Asim: So as a couple of things I talk about, so one of the things I talk about is it does take everybody, I mean, I recall very early on when I was talking in this space, oftentimes a conversation went, oh, don’t bother talking to that person or don’t talk to this sector of developers, don’t talk to that type of developers. Only talk to these people, these people who have the most influence to make the kind of changes to make software greener. But it really takes a cultural change. This is what’s very important, really takes a cultural change inside an organization. It takes everybody. You can’t really talk to one slice of the developer ecosystem. You need to talk to everybody. Every single developer or engineer inside an organization really needs to take this on board.

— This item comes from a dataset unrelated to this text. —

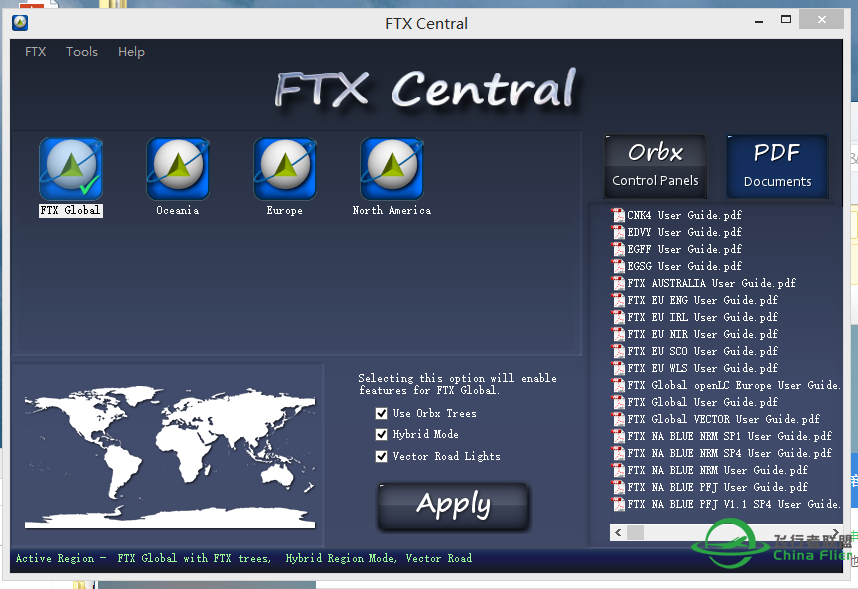858x589 pixels.
Task: Select the Oceania region icon
Action: click(177, 168)
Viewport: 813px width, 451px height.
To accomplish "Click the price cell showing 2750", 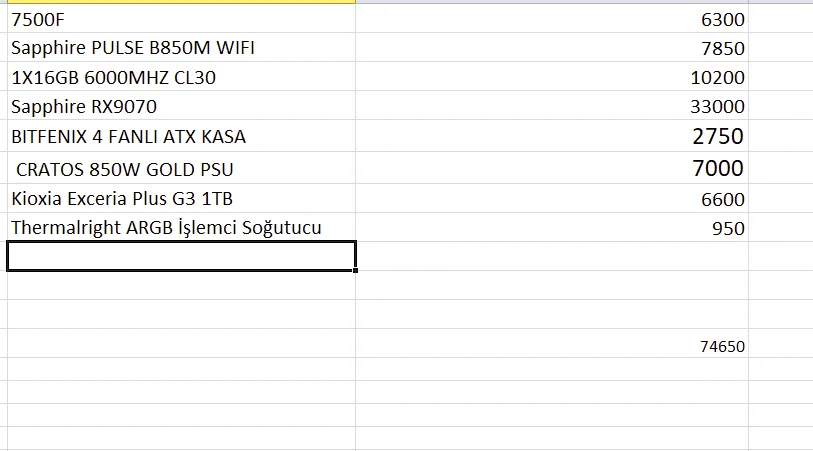I will coord(552,136).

So that’s one of the things I say is that you have to speak to every single person. You cannot just speak to one set of people and exclude another set of people.

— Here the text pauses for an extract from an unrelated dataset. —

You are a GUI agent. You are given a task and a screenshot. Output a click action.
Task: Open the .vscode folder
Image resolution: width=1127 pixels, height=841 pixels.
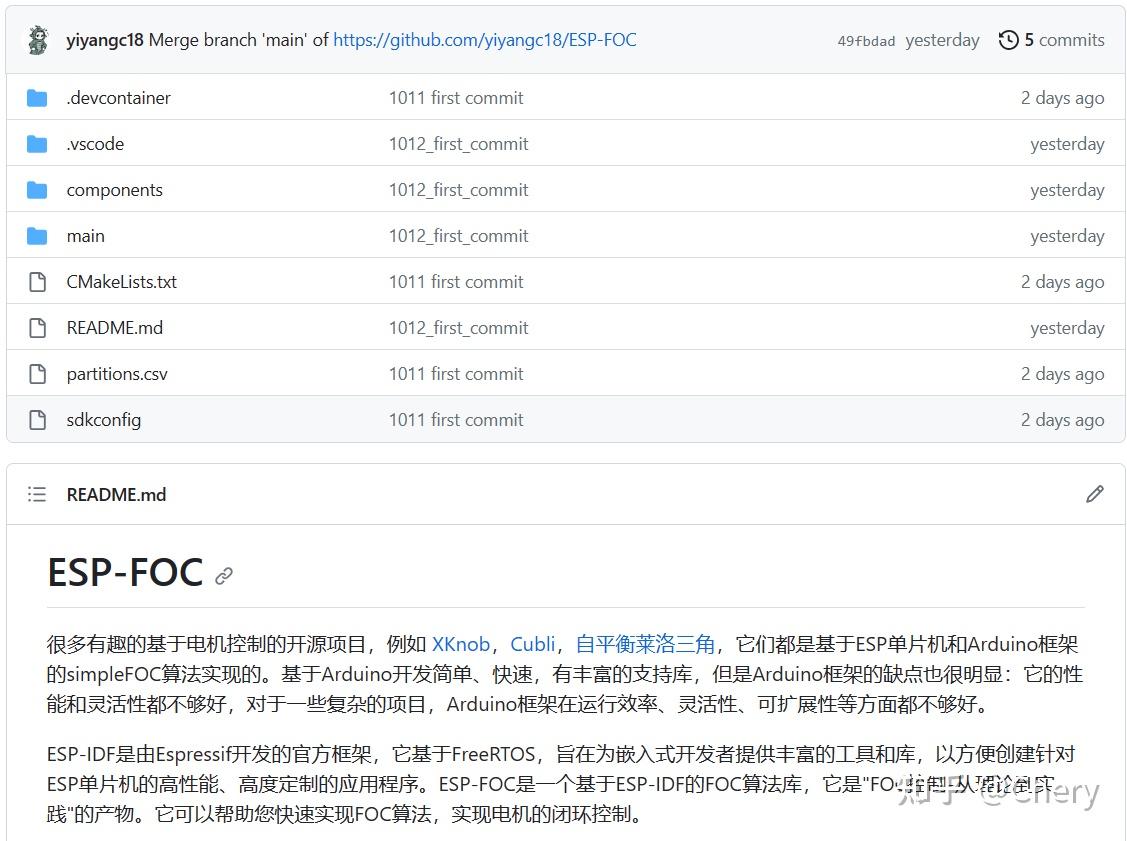pyautogui.click(x=94, y=143)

Another challenge that I often see is that people, when they talk about this space, one of the misconceptions they talk about is they rank where effort should be spent in terms of the carbon slice of the pie that it is responsible for and I’ll talk about this in general. But really how you should be focusing is you should be focusing not on the slice of the pie, but on the ability to decarbonize that slice of the pie. That’s why green software is so interesting and that’s why it’s such a great place to spend effort and time. It might not be, I mean it is, depending on which academic paper you look at, it can be between 2 to 4% of global emissions. So some people might say, well, that’s not really worth spending the time in.

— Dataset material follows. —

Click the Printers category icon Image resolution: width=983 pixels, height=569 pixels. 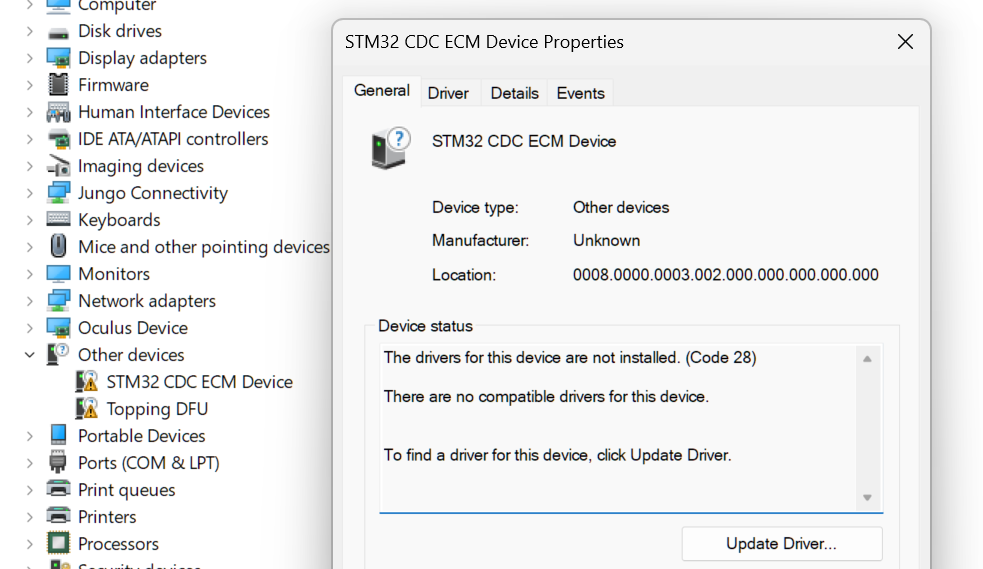pyautogui.click(x=59, y=517)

But my argument is actually the ability for us to decarbonize that 2 to 4% is far easier than our ability to decarbonize other sectors admire airlines or concrete or these other sectors. We know what we need to do oftentimes in the software space, we know the choices. There doesn’t need to be new technology made, there just needs to be decisions made to prioritize this work. That’s something I think is very, very important. We should rank everything in terms of our ability to decarbonize the ease of decarbonization and then work on the topmost item first down, rather than just looking at things in just terms of tons of carbon, which I think leads to wrong decision making.

Laurel: Well, I think you’re laying out a really good argument because green initiatives, they can be daunting, especially for large enterprises looking to confront those decarbonization thresholds within the next decade. For those companies that are making the investment into this, how should they begin? Where are the fundamental things just to be aware of when you’re starting this journey?

Asim: So the first step is, I would say training. What we’re describing here in terms of, especially in terms of the green software space, it’s a very new movement. It’s a very new field of computing. So a lot of the terms that I talk about are just not well understood and a lot of the reasons for those terms are not well understood as well. So the number one thing I always say is you need to focus on training. There’s loads of training out there. The Green Software Foundation’s got some training, learn.GreenSoftware.Foundation, it’s just two hours, it’s free. We send that over to anybody who’s starting in this space just to grasp the language, the terminology, just to get everybody on the same page. That is usually a very good start. Now in terms of how do you encourage inside, I think about this a lot.

If you’re the guide of an organization and you want to make a change, how do you actually make that change? I’m a big, big believer in trusting your team, trusting your people. If you give engineers a problem, they will find a solution to that problem. But what they oftentimes need is permission, a thumbs up from leadership that this is a priority. So that’s why it’s very important for organizations to be very public about their commitments, make public commitments. Same way Intel has made public commitments. Be very vocal as a leader inside your organization and be very clear that this is a priority for you, that you will listen to people and to teams who bring you solutions in this space.